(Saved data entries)
* * * *

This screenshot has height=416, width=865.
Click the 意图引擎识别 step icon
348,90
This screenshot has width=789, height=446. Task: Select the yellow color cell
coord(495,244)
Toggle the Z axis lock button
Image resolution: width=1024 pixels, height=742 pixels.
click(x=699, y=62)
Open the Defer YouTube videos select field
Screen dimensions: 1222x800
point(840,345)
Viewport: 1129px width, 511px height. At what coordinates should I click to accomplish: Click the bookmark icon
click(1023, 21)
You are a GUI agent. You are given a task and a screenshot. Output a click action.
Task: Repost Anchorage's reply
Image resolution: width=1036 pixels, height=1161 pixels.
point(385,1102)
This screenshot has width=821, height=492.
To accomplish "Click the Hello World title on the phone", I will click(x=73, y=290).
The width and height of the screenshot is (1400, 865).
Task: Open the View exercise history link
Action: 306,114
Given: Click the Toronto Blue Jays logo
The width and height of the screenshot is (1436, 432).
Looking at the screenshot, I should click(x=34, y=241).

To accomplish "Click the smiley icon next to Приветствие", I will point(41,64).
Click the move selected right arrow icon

* * * *

→ Exercise description: Repeat only what lies between the first line of the data and the line containing "You are a GUI", both of those lines included, exactly as it stands.

→ Solution to this exercise:
This screenshot has height=416, width=865.
Click the 意图引擎识别 step icon
348,90
This screenshot has width=789, height=446. Task: Select the yellow color cell
coord(495,244)
Toggle the Z axis lock button
Image resolution: width=1024 pixels, height=742 pixels.
click(x=699, y=62)
Open the Defer YouTube videos select field
Screen dimensions: 1222x800
point(840,345)
Viewport: 1129px width, 511px height. At what coordinates should I click to accomplish: Click the bookmark icon
click(1023, 21)
You are a GUI agent. You are given a task and a screenshot. Output a click action.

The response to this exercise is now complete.